### Exercise instructions
Please reproduce, word for word, the lines between the one holding "390x1415 pixels. How" and the one holding "This screenshot has height=392, width=443.", inclusive. Omit the pictures.

### Supplied information

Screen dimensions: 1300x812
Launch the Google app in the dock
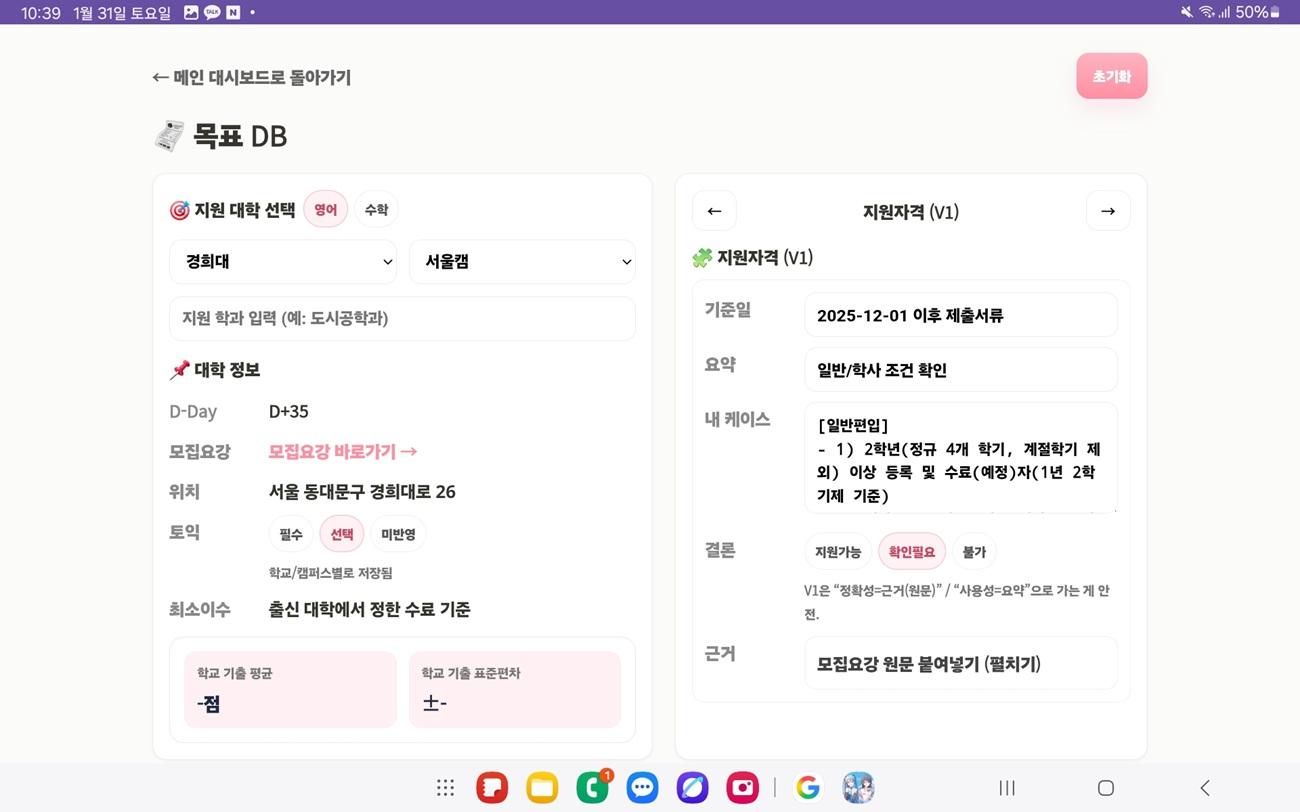point(807,787)
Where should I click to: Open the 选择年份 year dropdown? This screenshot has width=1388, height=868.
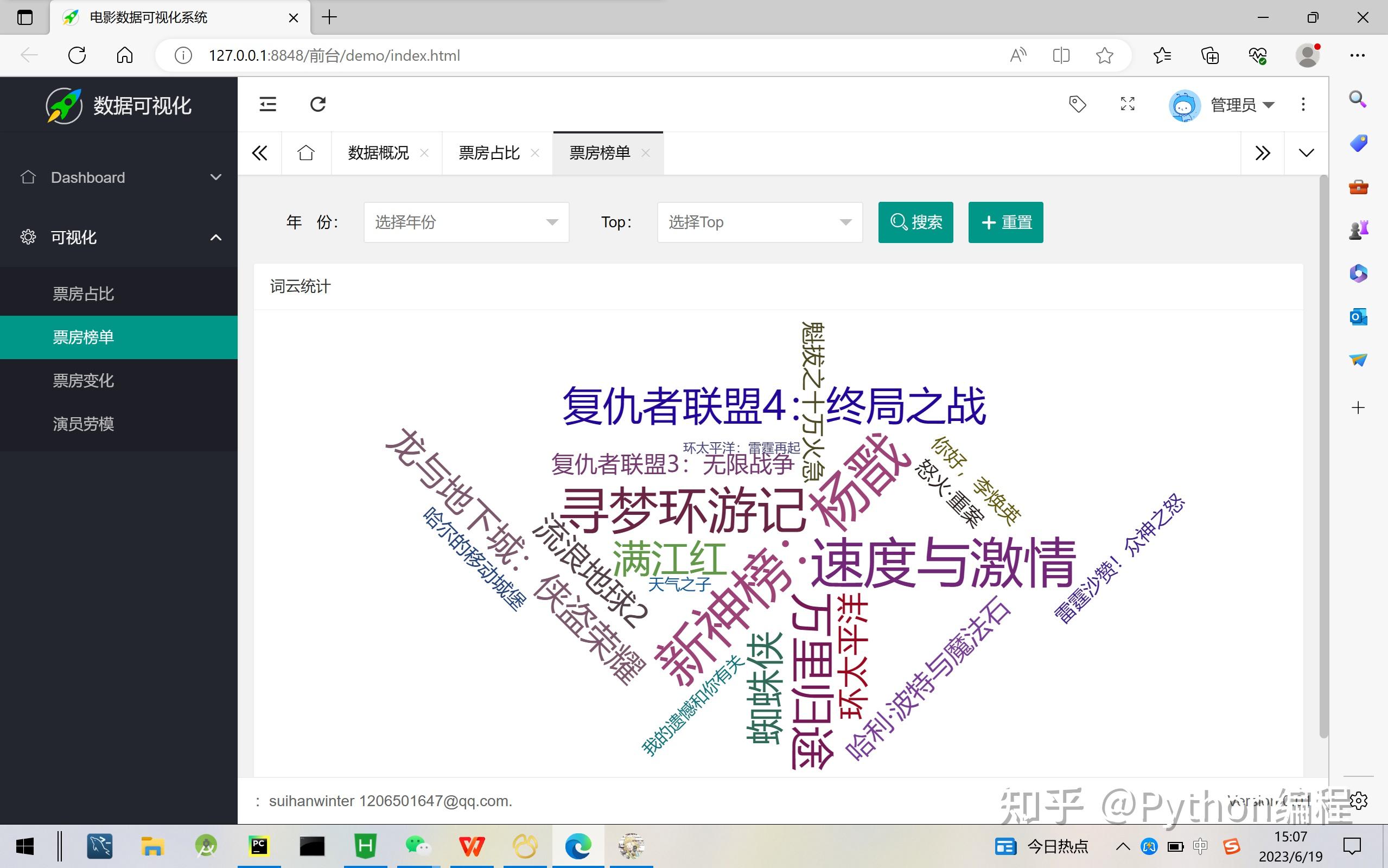point(466,222)
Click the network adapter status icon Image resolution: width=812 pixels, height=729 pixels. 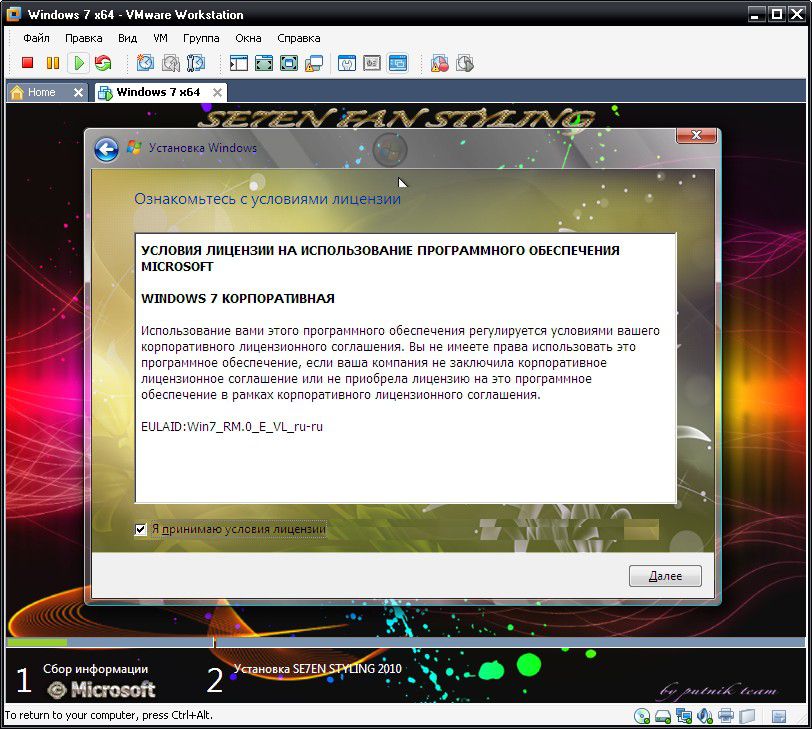684,716
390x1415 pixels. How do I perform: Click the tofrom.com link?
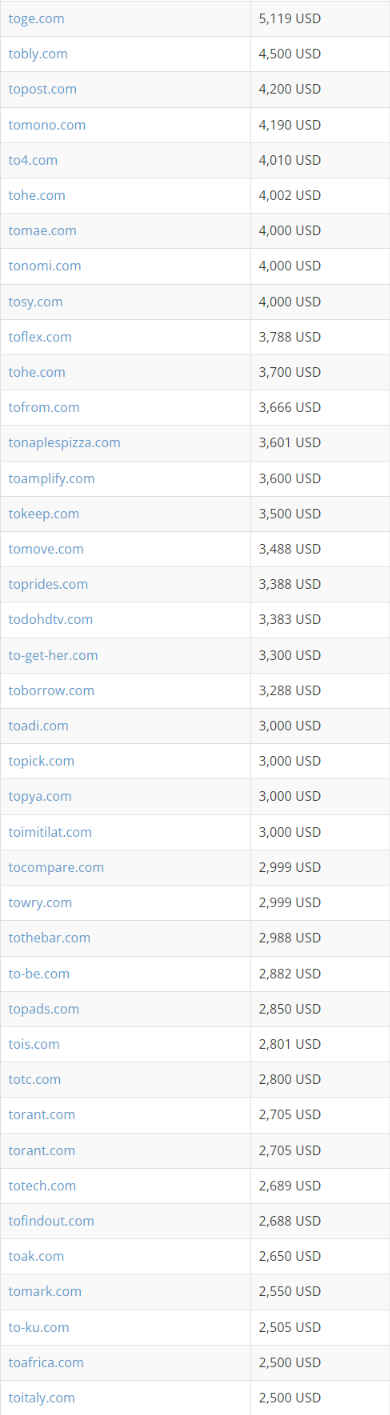tap(44, 407)
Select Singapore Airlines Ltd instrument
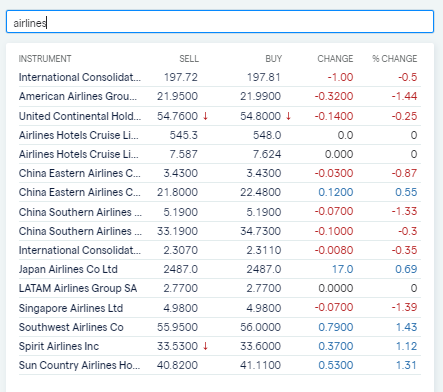This screenshot has height=392, width=443. (220, 308)
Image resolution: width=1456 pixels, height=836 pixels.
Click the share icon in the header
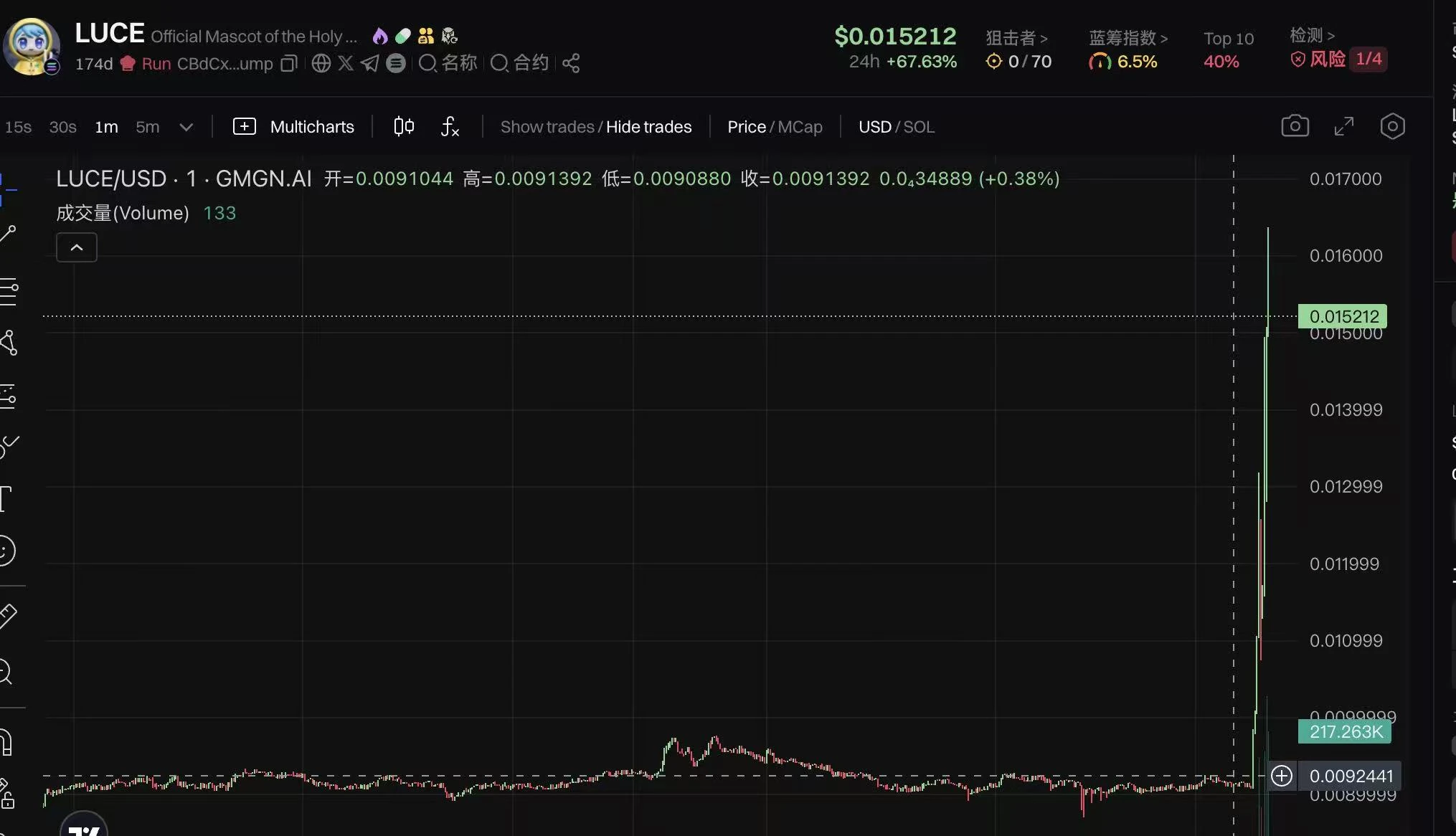pyautogui.click(x=571, y=64)
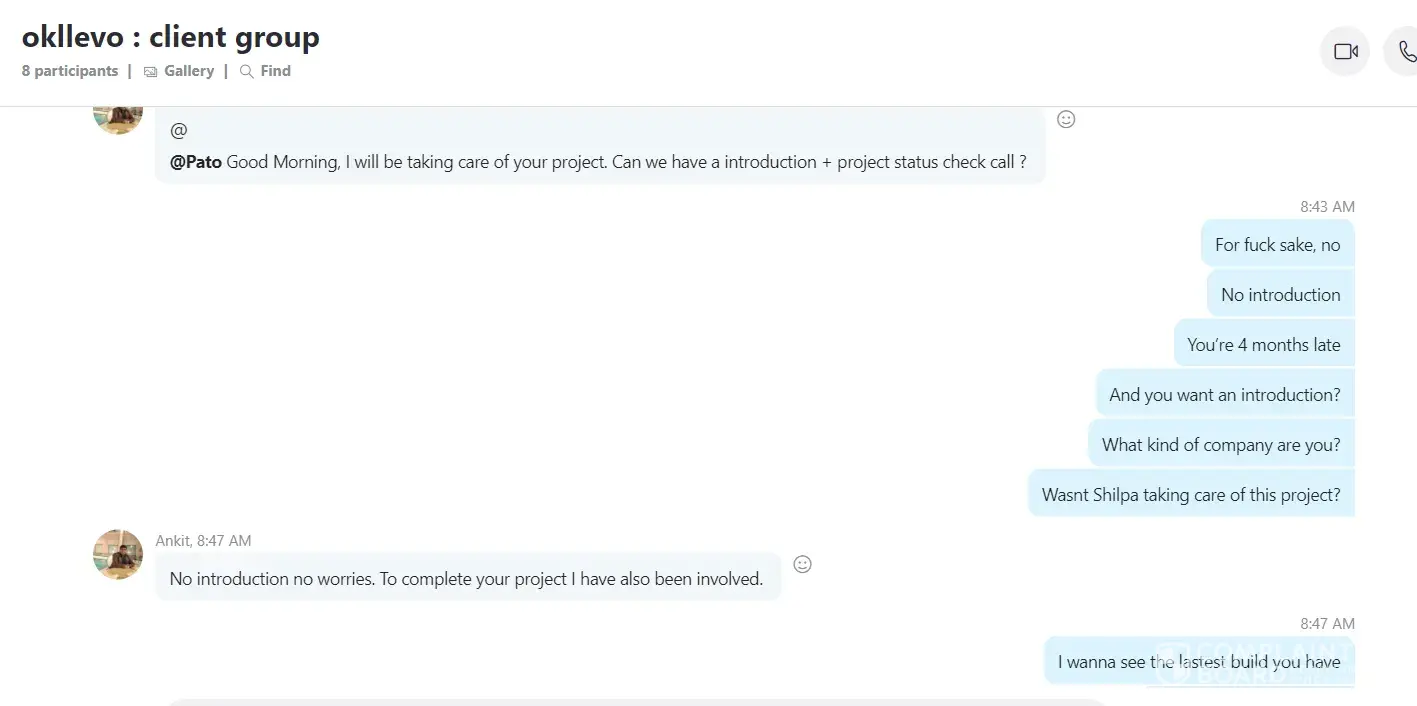
Task: Click 'What kind of company are you?' bubble
Action: tap(1220, 445)
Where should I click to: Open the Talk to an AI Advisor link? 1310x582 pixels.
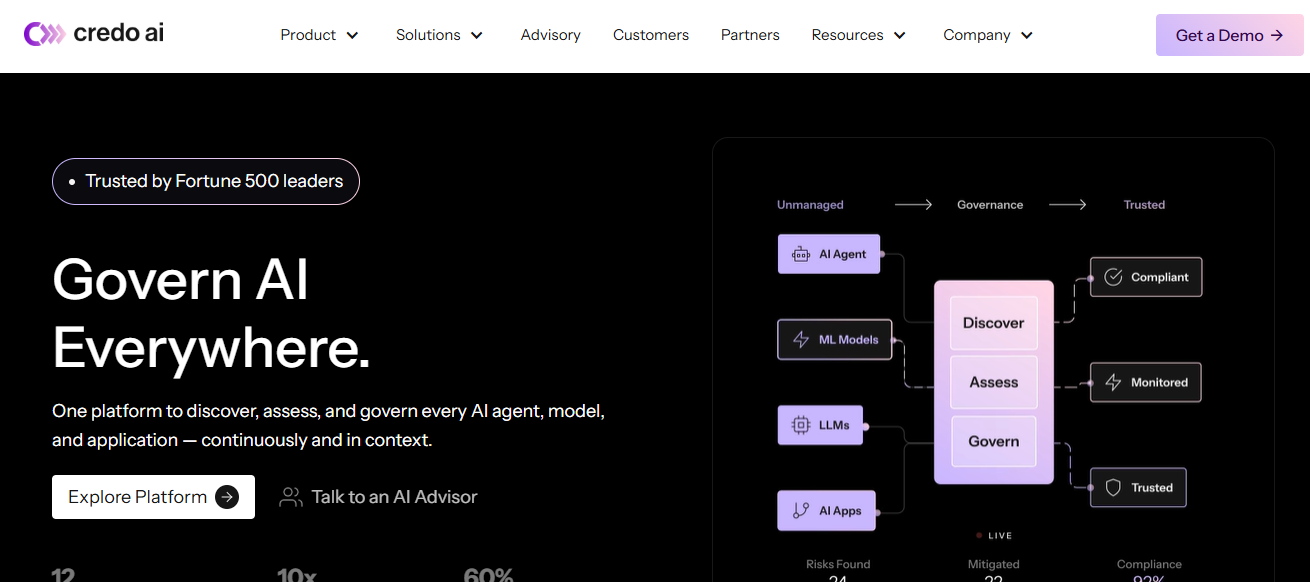pos(392,496)
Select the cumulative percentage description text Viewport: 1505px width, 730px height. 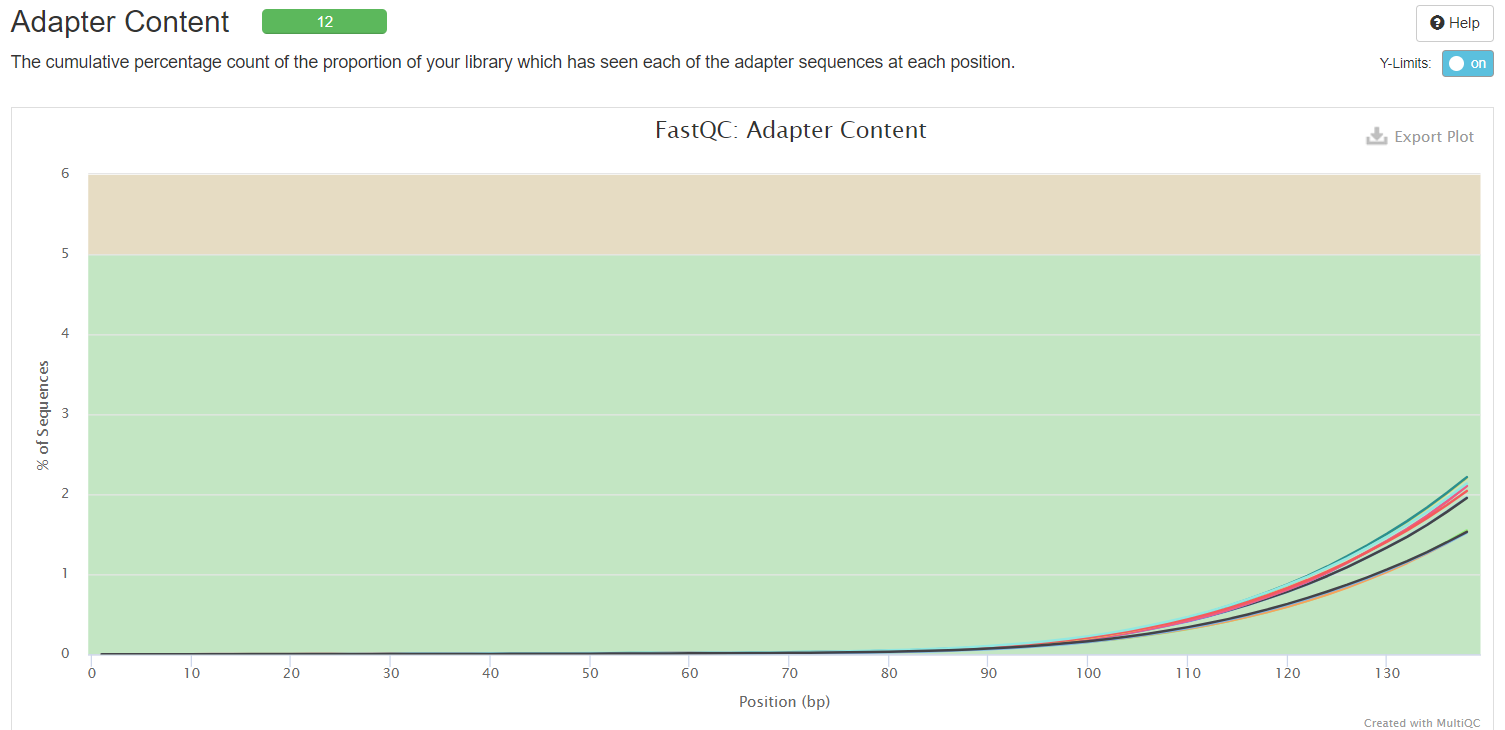[x=510, y=61]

### Written answer
390x1415 pixels. How do I perform: Click the tofrom.com link?
tap(44, 407)
Select Singapore Airlines Ltd instrument
This screenshot has height=392, width=443. (220, 308)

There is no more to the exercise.